Ten aanzien van de feiten
1. Tegen de weergave van de vaststaande feiten in rechtsoverweging 2 (2.1 tot en met 2.5) van het beroepen vonnis van 10 november 2009 is geen grief ontwikkeld, zodat ook in hoger beroep van die feiten zal worden uitgegaan.
Het hof zal die feiten, voor zover voor de beoordeling van het hoger beroep relevant, hierna herhalen, aangevuld met enige feiten die in appel eveneens als vaststaand kunnen worden aangemerkt.
1.1. [appellant] geboren 19 februari 1981, is van 1 januari 2002 tot 1 november 2008 bij Froconsur in dienst geweest, aanvankelijk als verkoopmedewerker, laatstelijk als area sales manager.
Froconsur houdt zich bezig met de im- en export van diepgevroren vissoorten, schaal- en schelpdieren.
1.2. De arbeidsovereenkomst die tussen partijen is opgemaakt bevatte een non-concurrentiebeding, alsmede een geheimhoudingsbeding beding inzake teruggave bescheiden, alles vervat in één artikel, genummerd 8, van de arbeidsovereenkomst.
1.3. Het vijfde en laatste lid van dit artikel luidt als volgt:
"Bij overtreding van een of meer in dit artikel genoemde bepalingen zal de werknemer jegens de werkgever een onmiddellijk opeisbare en niet voor rechtelijke matiging vatbare boete verbeuren van NLG 10.000,00 (…) voor elke overtreding en voor elke dag dat zulk een overtreding voortduurt, onverminderd de rechten van de werkgever krachtens de wet tot het vorderen van schadevergoeding en/of nakoming van deze overeenkomst en/of ontbinding daarvan, alles met kosten en rente."
1.4. [appellant] is met ingang van 1 november 2008 in dienst getreden bij HMO Visverwerkers B.V., handelend onder de naam The Fish Company (verder: HMO). Ook dit bedrijf houdt zich bezig met de im- en export van diepgevroren visproducten c.a.
1.5. [appellant] heeft in kort geding schorsing van het concurrentiebeding, subsidiair vervanging door een relatiebeding gevorderd.
Froconsur heeft in die procedure verweer gevoerd en in reconventie een bedrag van € 10.000,-- gevorderd als voorschot op de door [appellant] inmiddels verbeurde boetes terzake van overtreding van het concurrentie- en/of geheimhoudingsbeding en/of het beding terzake van het teruggeven van documenten.
De behandeling van dit kort geding heeft plaats gevonden op 7 november 2008.
Dit kort geding is geëindigd in een schikking, die is geformaliseerd in een "overeenkomst inzake concurrentiebeding", door partijen getekend op 11 en 12 december 2008.

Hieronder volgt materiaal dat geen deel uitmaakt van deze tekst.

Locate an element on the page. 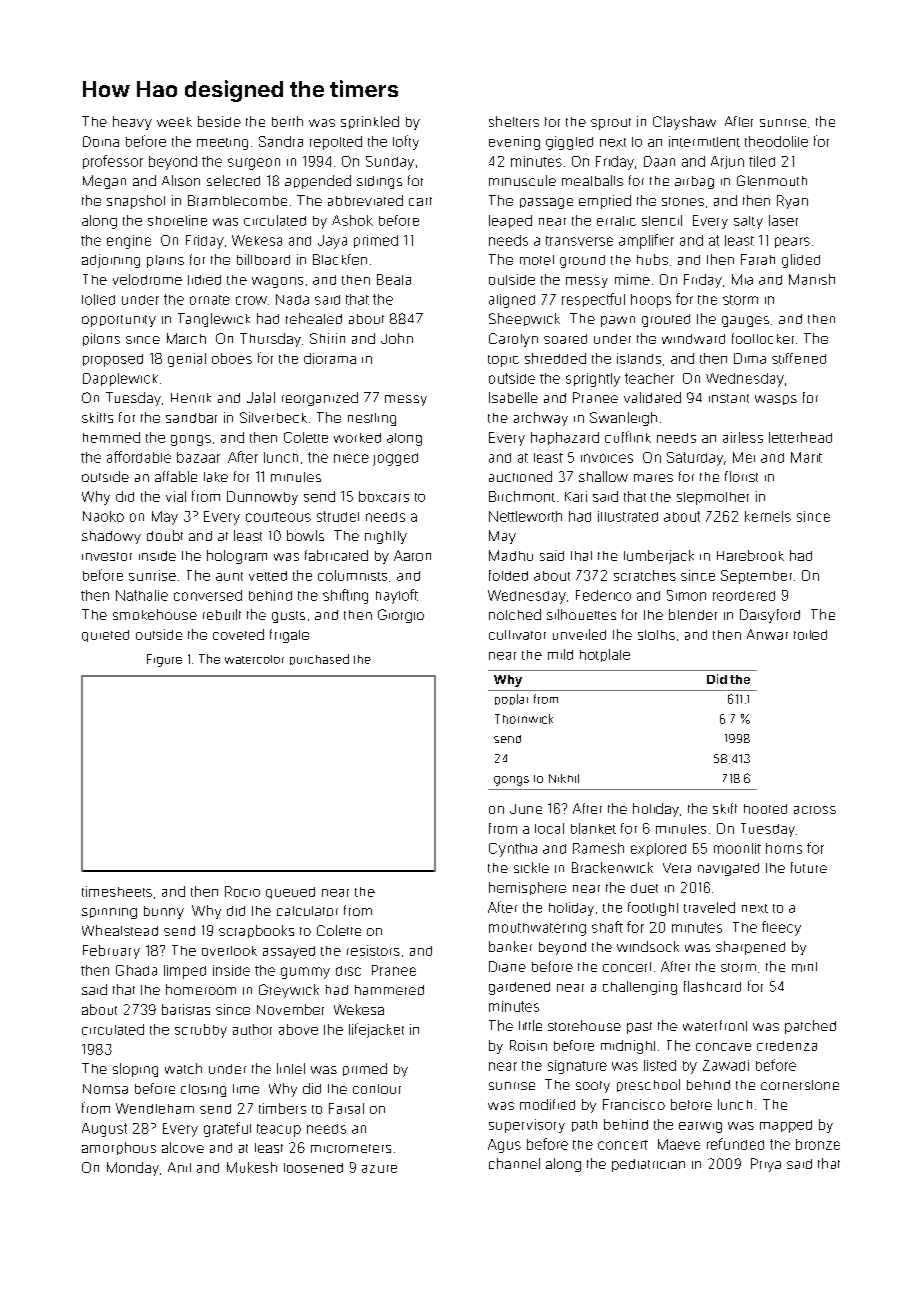  pediatrician is located at coordinates (648, 1165).
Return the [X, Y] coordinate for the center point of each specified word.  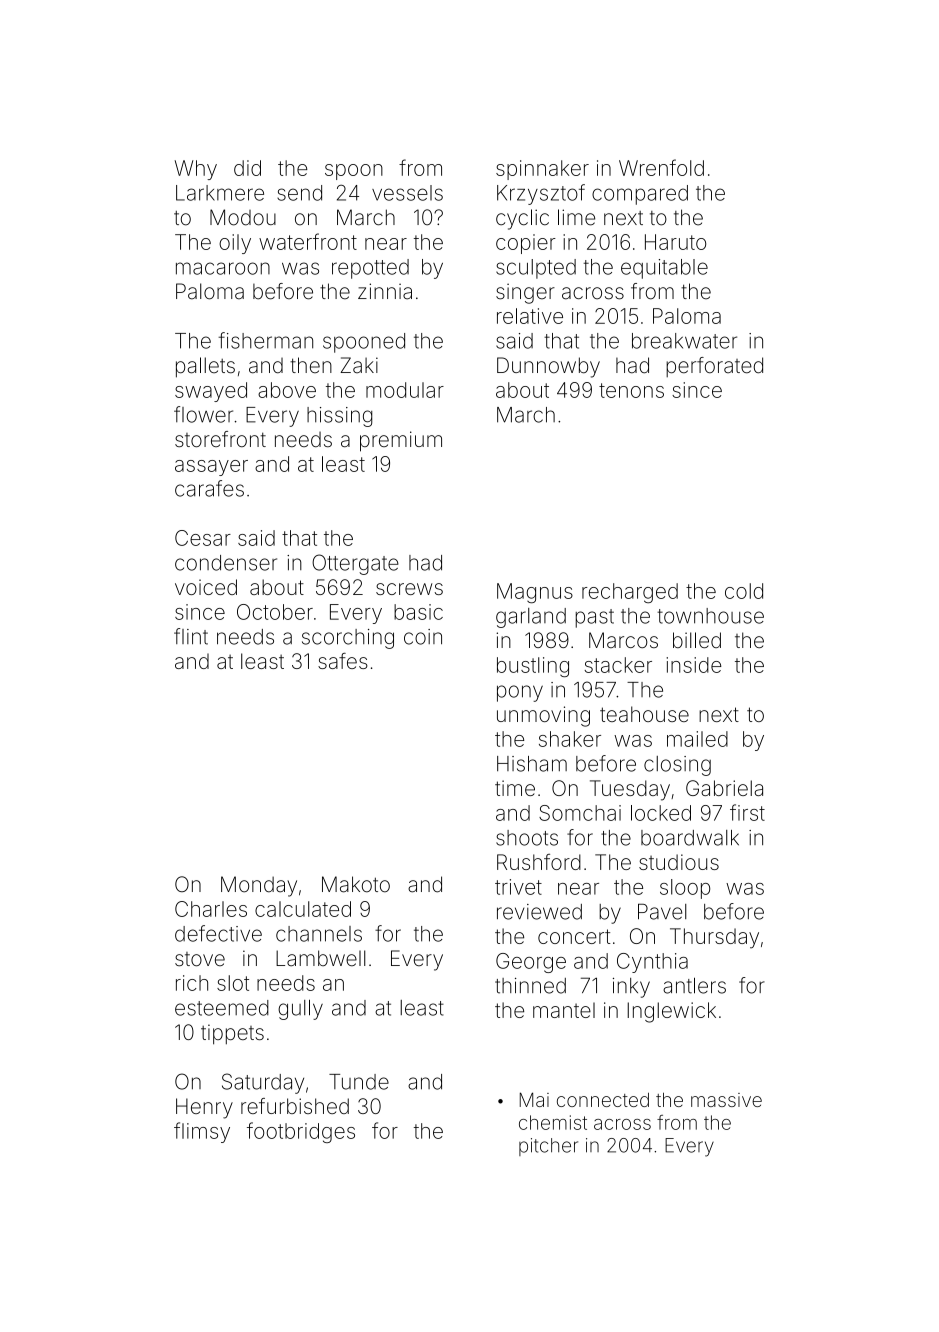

1.6. Deze overeenkomst luidt, voor zover van belang, als volgt:
Artikel 1
Het concurrentiebeding zoals opgenomen in de arbeidsovereenkomst van [appellant] komt te vervallen en wordt met ingang van 1 november 2008 vervangen door het volgende relatiebeding:
"Het is [appellant] gedurende één jaar, derhalve tot 1 november 2009, niet toegestaan om, direct of indirect, zaken te doen met relaties van Froconsur in producten uit het assortiment van Froconsur. Onder indirect zaken doen wordt ondermeer verstaan het zaken doen door tussenkomst van collega's van [appellant].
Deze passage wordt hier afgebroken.